For other supplement selection criteria:

“Do I need P5P?”

(This question may be better answered by the CMA test, if you've performed one.)

38, 39, 40, 75 – where no SSRI, melatonin or 5-HTP supplement is being used, if these markers are all in the lower range, this can infer low P5P levels, via (38) aromatic L-amino decarboxylase (AADC) [+ P5P]  ⇒ monoamine oxidase (MAO) [+ riboflavin as FAD], via (39) kynureninase (KYNU) [+ P5P, less oxidative stress] and via (40) kynurenine aminotransferase (KAT) [+ P5P / zinc / magnesium], via (75) as 4-aminobutyrate transaminase (4ABT) [+ P5P] ⇒ SSAL [+ NADPH] -> GHB}. Part of this pattern assumes dietary tryptophan is sufficient.

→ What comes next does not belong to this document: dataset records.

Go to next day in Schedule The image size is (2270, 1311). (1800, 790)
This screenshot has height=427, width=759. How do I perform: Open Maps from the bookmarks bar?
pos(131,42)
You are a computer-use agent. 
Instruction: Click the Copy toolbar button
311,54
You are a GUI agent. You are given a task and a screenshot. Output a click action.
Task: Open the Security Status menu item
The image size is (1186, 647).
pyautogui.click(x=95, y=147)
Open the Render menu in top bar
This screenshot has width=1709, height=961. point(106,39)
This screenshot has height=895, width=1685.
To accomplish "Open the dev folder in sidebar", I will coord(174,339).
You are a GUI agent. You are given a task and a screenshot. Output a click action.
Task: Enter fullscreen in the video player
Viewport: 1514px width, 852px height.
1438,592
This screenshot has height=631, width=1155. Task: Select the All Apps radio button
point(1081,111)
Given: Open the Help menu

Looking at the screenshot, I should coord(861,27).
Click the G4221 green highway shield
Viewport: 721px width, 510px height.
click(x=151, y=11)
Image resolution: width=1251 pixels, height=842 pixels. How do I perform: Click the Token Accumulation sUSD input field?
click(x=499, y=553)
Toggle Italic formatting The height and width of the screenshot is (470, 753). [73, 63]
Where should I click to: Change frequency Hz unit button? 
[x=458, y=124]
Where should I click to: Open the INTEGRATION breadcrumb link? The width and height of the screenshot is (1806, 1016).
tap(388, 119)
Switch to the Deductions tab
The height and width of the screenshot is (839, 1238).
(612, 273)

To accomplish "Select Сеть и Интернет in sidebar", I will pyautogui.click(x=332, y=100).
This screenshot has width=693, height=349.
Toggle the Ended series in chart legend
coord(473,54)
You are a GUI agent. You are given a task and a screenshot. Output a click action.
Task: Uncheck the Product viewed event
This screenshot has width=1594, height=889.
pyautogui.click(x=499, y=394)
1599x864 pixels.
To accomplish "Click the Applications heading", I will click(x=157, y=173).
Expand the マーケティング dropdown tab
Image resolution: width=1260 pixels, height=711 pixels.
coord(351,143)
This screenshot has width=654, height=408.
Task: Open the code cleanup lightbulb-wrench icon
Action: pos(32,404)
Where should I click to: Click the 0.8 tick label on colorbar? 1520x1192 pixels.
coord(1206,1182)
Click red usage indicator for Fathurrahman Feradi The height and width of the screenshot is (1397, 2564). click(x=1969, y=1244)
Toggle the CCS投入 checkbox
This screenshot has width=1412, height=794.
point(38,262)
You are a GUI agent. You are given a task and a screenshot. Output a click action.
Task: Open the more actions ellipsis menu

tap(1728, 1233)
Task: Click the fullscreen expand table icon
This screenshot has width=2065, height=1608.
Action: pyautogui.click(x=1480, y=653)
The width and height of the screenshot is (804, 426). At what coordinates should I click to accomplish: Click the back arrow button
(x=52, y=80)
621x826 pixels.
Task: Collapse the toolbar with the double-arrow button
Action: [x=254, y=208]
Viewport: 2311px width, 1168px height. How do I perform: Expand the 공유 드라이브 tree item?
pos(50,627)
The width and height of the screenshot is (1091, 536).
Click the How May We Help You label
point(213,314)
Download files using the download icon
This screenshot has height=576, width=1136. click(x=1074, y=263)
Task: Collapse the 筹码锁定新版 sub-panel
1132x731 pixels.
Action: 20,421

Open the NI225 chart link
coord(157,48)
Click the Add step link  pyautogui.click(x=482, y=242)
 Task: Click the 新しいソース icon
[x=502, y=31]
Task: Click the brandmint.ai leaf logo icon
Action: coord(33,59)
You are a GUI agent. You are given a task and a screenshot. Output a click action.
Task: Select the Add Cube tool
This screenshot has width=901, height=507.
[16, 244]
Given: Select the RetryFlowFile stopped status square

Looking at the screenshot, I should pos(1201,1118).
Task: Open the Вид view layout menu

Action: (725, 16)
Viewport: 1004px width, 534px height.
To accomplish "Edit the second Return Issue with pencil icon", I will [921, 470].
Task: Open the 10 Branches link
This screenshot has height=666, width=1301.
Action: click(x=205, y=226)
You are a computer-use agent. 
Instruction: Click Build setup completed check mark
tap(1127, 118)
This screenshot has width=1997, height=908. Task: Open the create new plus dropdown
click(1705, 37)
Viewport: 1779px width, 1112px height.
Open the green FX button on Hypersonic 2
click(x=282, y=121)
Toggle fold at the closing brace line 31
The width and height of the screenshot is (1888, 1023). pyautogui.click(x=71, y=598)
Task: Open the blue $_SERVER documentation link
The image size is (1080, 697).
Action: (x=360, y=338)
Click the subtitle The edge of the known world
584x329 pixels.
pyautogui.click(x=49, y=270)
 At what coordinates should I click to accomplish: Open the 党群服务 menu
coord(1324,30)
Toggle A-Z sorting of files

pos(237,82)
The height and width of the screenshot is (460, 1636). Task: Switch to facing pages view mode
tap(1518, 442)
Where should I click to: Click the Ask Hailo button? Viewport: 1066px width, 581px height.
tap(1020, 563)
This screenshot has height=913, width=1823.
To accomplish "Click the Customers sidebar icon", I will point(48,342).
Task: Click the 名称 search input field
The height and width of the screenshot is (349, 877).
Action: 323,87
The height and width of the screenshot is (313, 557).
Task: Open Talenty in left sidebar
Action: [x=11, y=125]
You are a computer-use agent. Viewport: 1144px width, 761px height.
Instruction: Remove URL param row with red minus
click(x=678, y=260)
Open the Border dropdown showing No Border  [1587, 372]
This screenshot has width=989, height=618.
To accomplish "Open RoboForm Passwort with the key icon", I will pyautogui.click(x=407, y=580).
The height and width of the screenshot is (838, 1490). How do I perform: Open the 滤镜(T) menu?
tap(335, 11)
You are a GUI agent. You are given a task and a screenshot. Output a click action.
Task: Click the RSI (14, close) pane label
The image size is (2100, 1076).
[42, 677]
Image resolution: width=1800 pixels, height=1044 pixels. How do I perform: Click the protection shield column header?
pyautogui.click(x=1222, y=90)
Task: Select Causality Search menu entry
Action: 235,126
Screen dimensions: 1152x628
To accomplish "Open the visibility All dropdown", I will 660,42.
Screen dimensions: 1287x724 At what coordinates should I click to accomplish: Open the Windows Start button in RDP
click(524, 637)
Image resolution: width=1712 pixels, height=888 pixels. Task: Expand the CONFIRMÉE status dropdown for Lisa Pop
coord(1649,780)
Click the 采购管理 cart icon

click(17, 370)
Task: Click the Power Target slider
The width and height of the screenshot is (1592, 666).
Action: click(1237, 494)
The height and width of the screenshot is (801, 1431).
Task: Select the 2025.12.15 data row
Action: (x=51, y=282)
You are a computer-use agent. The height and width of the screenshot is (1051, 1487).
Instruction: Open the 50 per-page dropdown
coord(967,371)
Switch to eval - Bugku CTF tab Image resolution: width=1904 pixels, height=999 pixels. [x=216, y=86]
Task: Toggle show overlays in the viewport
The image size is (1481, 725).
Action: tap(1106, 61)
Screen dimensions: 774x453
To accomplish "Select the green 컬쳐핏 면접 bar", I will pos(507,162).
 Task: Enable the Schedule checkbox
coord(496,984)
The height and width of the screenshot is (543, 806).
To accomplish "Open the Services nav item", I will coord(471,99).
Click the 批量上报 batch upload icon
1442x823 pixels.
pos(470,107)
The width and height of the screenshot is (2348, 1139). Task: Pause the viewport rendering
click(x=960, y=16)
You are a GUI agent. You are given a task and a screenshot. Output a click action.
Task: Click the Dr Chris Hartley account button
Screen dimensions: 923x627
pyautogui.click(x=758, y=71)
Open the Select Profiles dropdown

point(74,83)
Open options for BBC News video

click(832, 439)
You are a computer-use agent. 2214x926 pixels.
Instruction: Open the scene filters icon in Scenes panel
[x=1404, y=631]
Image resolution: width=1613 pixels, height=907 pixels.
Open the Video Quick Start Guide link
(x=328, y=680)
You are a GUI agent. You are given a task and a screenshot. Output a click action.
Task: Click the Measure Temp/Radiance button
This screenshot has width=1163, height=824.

51 – Pyridoxic acid  / pyridoxate is a degradation metabolite of B6 / pyridoxal, which can be used to infer pyridoxal LESS any aldehyde dehydrogenase (ALDH) activity [NAD+ / magnesium / zinc deficiency, acetaldehyde], pyridoxine 5'-phosphate oxidase (PNPO) activity [riboflavin as FMN, tissue damage / TGF-b1 inhibition, hypoxia] and aldehyde oxidase (AO) activity [riboflavin as FAD, molybdenum, heme, iron+sulphur, hypoxia].

“Do I need biotin?”

(This question may be better answered by the CMA test, if you've performed one.)

57 – Methylcitric is used to indicate biotin availability. If this marker is out-of-range in either direction, sublingual biotin will need to be carefully used in Stage 2.

“Do I need trimethylglycine (TMG) / betaine?”

37 (36:33) – The lower the integer in 37, the more likely you are to benefit from some methylation support. 3,4-dihydroxyphenylacetic acid (DOPAC) ⇒ homovanillic acid (HVA) involves 1 enzymatic reaction – catechol O-methyltransferase (COMT), which requires S-adenosylmethionine (SAMe) as a cofactor. SAMe is produced by the methylation cycle. These markers can be confounded by overgrowth of certain bacteria and by renal synthesis of dopamine.

41:42 – This ratio can also help interpret methylation status. An unbalanced ratio of uracil:thymine can indicate low activity at thymidylate synthase. If uracil is also low, this could further indicate dietary protein insufficiency.

“Do I need Vitamin B5”

(This question may be better answered by the CMA test, if you've performed one.)

52 – This marker can help indicate a vitamin B5 deficiency, which will affect lipolysis and pathways reliant on coenzyme-A (many). Elevated 16 / HPHPA may also benefit from more B5 to produce CoA. If in doubt, include B5 - it's not known to have tolerance issues.

“Does my OAT and Oligoscan / CMA data correlate?”

vitamins
Related CMA markers should approximately correlate with:
50 - Vitamin B12
52 - Vitamin B5 / pantothenic acid
53 - Vitamin B2 / riboflavin
54 - Vitamin C / Ascorbic acid
55 - CoQ10

76 – Phosphoric acid should correlate well with the Oligoscan phosphorus marker. If they do not, please share your data and report this in our Discord discussion group for further analysis.